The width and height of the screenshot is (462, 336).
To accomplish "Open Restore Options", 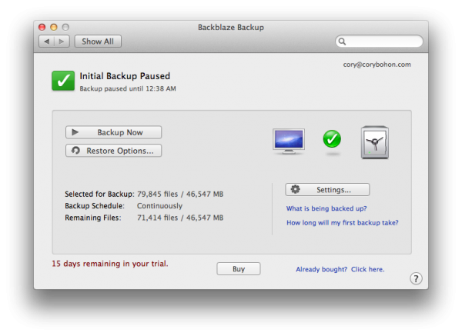I will click(x=113, y=151).
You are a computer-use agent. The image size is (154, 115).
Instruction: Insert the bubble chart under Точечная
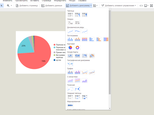[x=78, y=89]
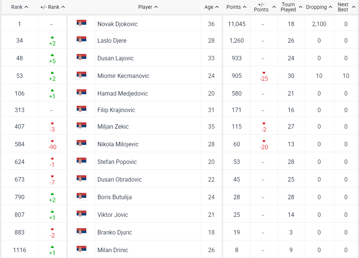Click Djokovic's 11,045 points cell
This screenshot has width=359, height=258.
point(237,24)
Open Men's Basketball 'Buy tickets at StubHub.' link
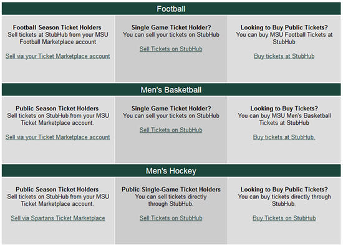The height and width of the screenshot is (247, 343). 284,137
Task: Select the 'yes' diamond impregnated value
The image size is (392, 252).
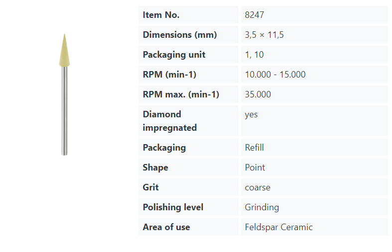Action: pos(251,114)
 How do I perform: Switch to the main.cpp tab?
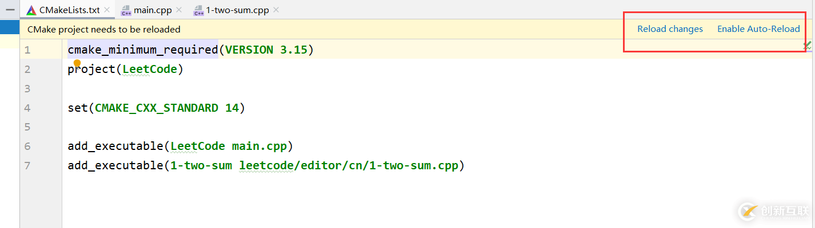(153, 10)
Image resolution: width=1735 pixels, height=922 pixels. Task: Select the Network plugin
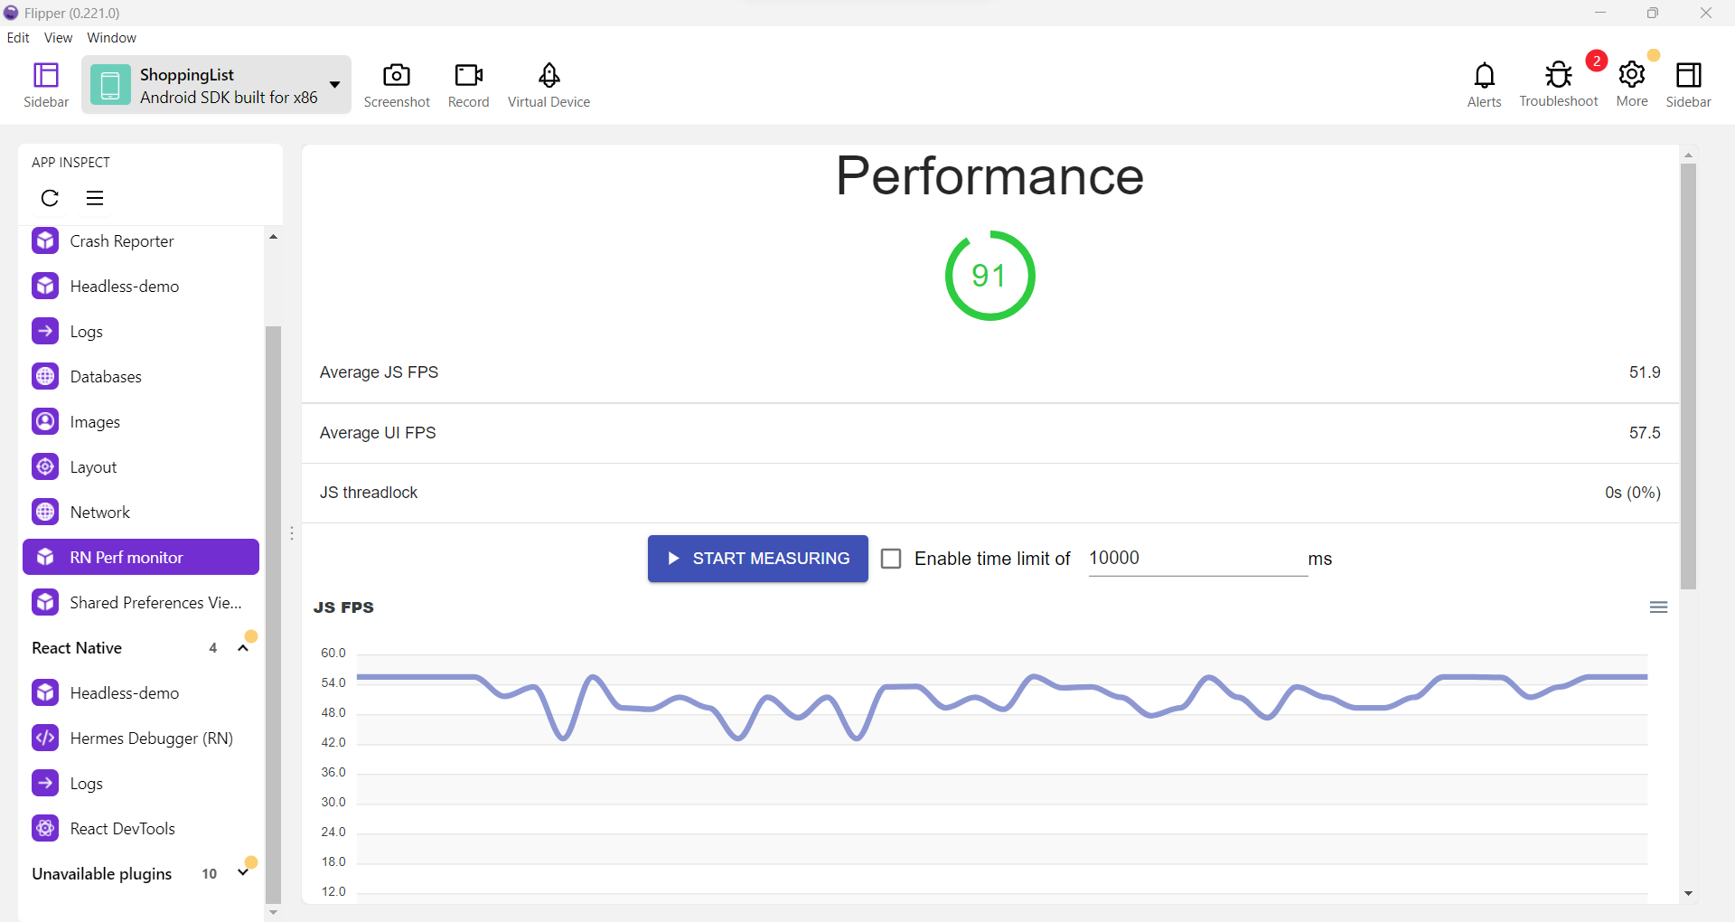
# # # # #
*TASK BRIEF:*
Report how many lines of the items above contain the string "size", counting only matches in the same case, and give the number alone.

*OUTPUT FOR THIS TASK:*
2